» Written problem
Rewrite the data as a numbered list with one line per entry, skipping any blank lines and leaving out the pictures.

» Dataset records
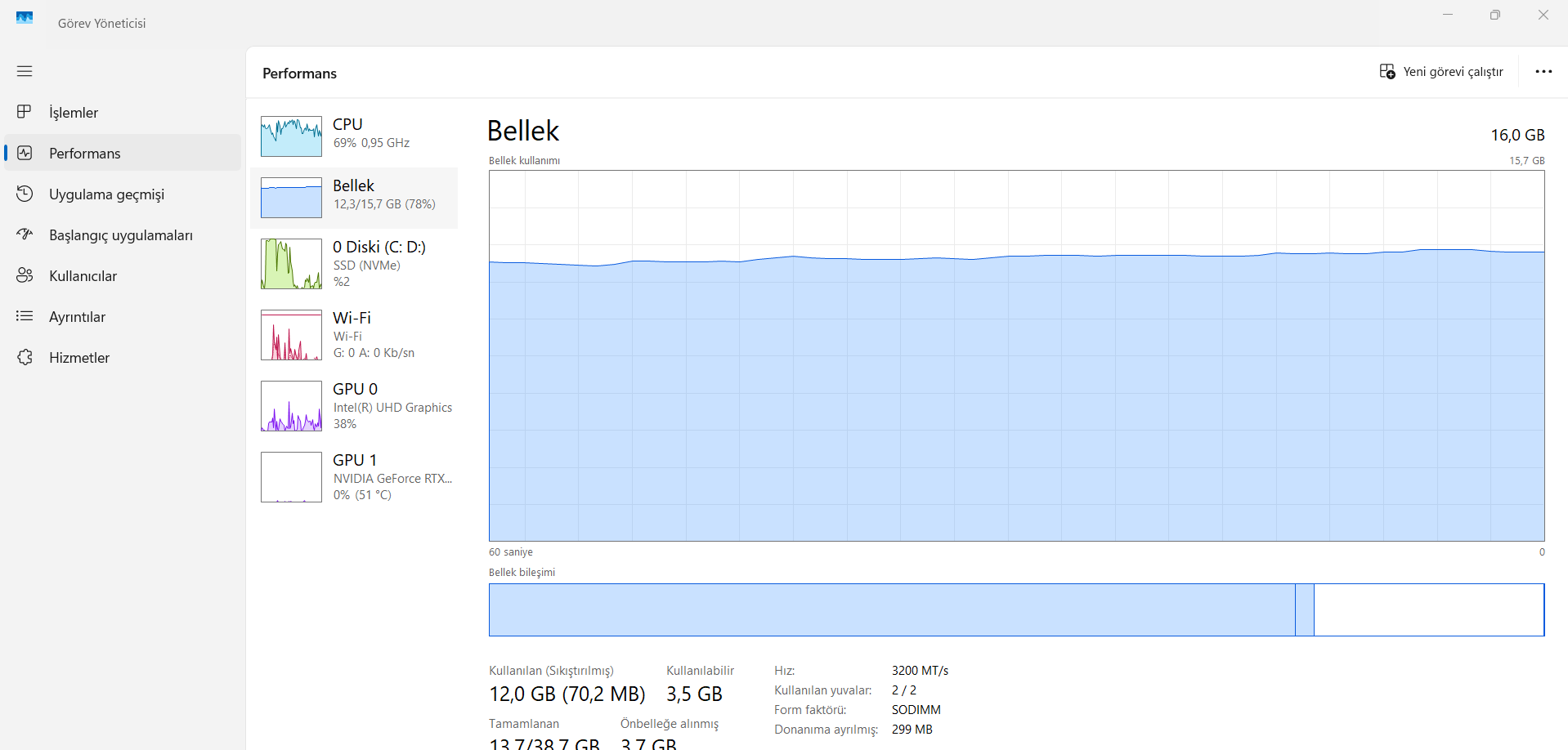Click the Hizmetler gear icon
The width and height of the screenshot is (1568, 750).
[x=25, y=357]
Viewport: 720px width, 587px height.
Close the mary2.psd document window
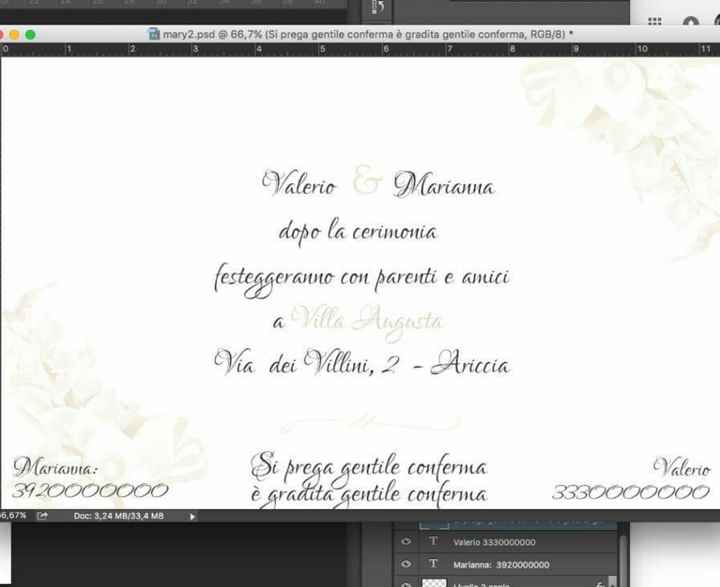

» Reply
1. Click the Hizmetler gear icon
2. The width and height of the screenshot is (1568, 750).
3. [x=25, y=357]
4. Viewport: 720px width, 587px height.
5. Close the mary2.psd document window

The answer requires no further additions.